- Texto proporcionado -
════════

Casa entre Medianeras
Intercambios y apropiaciones temporales en un centro histórico con participación ciudadana
Las partes podrán establecer los acuerdos que estimen oportuno, siempre que no sean contrarios a la ley, a la moral o a las buenas costumbres (artículo 1255 del Código Civil, 1889)
Participar: tener uno parte en una cosa o tocarle algo de ella.
Hay intervenciones arquitectónicas que hacen la guerra por cuenta propia, desentendidas de lo que sucede alrededor deciden el futuro encerradas en los límites físicos de su territorio y dedican el tiempo a imaginar espacios, interpretar tipologías, componer fachadas o adecuar -de la manera más rentable-, un programa de necesidades al espacio disponible. Podríamos decir que viven sumergidas y en clausura, aisladas y con oídos sordos, confiando el éxito al objeto diseñado desde la labor disciplinar.
Otras -las menos-, deciden el futuro a partir de conjuras y relaciones con sus inmediatos, andan preocupadas por lo que sus vecinos puedan ofrecerle y añaden intereses ajenos a problemas propios, como si de la suma de acontecimientos pudiera derivarse un modo de vida que contentase a todos y cada uno de los habitantes, y en el que la arquitectura es la herramienta de la que se sirven para dar forma a los continuos acuerdos y desavenencias. Es revelador descubrir que al agrupar cosas, al juntar casas, el interés puede estar en los encuentros y relaciones entre partes por encima de cada una de ellas. El modo en que se agolpan, se solapan o colisionan las arquitecturas en el centro histórico, permite reconocer formas diferentes de participación en el contacto, a la vez que genera nuevas expectativas a los implicados en el roce: la morada exige diálogo para expresar sus deseos y el conflicto forma parte de la solución final del proyecto. Si esta posibilidad se acepta como argumento, podríamos plantear la ocupación en un centro histórico desde otra perspectiva ajena a la disciplina arquitectónica, otorgando el protagonismo a sus moradores que reclamarían intereses [deseos] sobre las propiedades vecinas para ser incorporadas a las propias, en un proceso de amplia participación y mediante acuerdo. "Hacerse sitio", formar parte del laberíntico entramado de la ciudad antigua no es nada fácil y podríamos encontrar sentido a la idea de alojar una construcción en estas condiciones si participara de una serie de ventajas -no siempre legítimas-, de las que disfrutaría junto a otros habitantes y por efecto de las cuales se establecería entre ellos alguna solidaridad, aunque fuese circunstancial. No importa lo acordado, al tiempo el acuerdo podría alterarse por otro mejor, más provechoso, de mayor utilidad o ganancia para todos. Estar abiertos a esta dinámica supone un modo de acción transformadora que subvierte y trastorna los modelos arquitectónicos tradicionales, condiciona la arquitectura por venir y, lo que es más significativo, desdibuja los límites de la propiedad privada al invadir la ajena.

════════

- Segmento de datos -
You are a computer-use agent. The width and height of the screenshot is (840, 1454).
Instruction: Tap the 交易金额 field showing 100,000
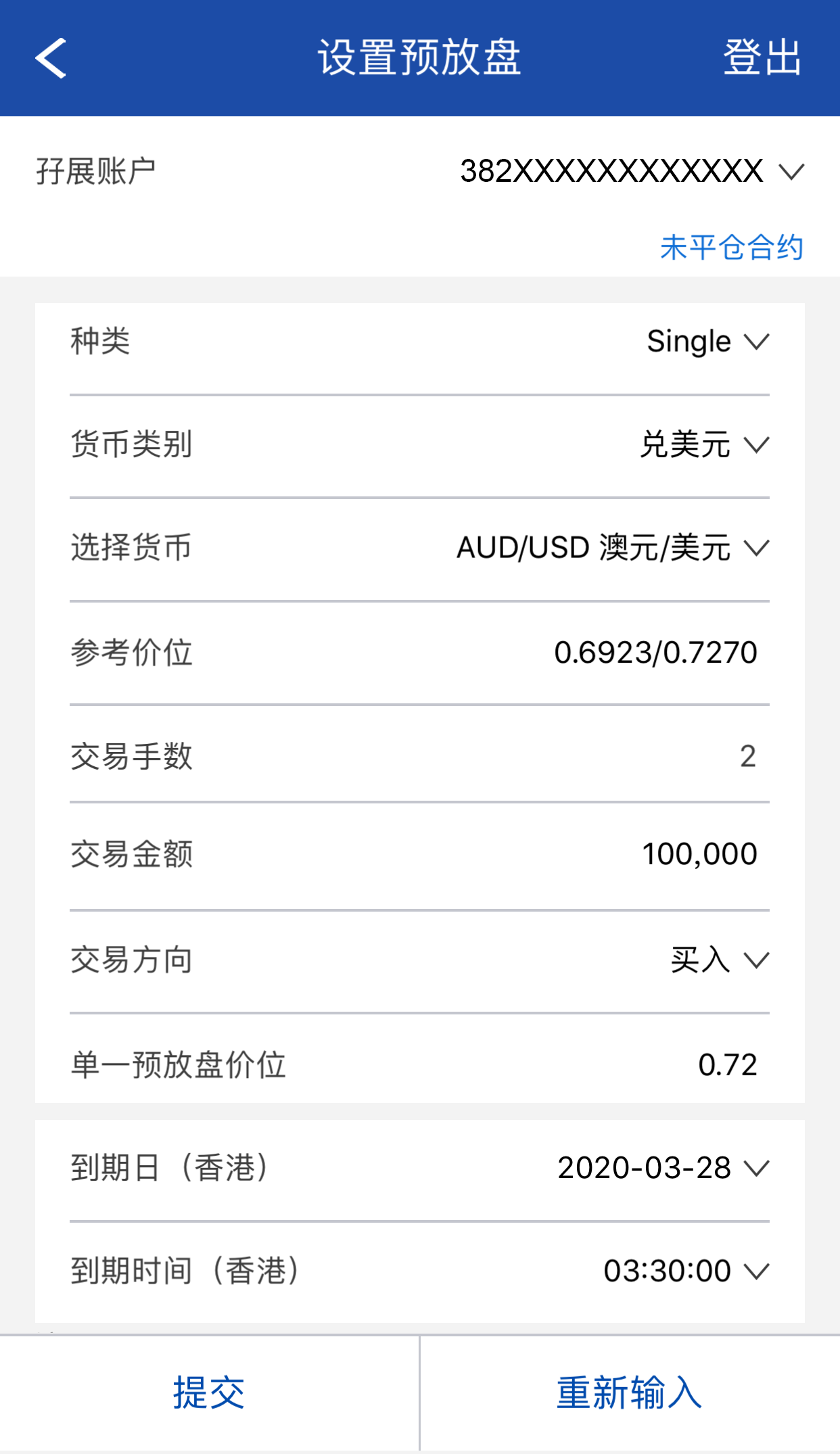tap(699, 854)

════════

- Problema breve -
Actualiza el fragmento del texto proporcionado que comienza en "Participar: tener uno" y termina en "la labor disciplinar.", reemplazando "arquitectónicas" por "urbanísticas".

- Respuesta correcta -
Participar: tener uno parte en una cosa o tocarle algo de ella.
Hay intervenciones urbanísticas que hacen la guerra por cuenta propia, desentendidas de lo que sucede alrededor deciden el futuro encerradas en los límites físicos de su territorio y dedican el tiempo a imaginar espacios, interpretar tipologías, componer fachadas o adecuar -de la manera más rentable-, un programa de necesidades al espacio disponible. Podríamos decir que viven sumergidas y en clausura, aisladas y con oídos sordos, confiando el éxito al objeto diseñado desde la labor disciplinar.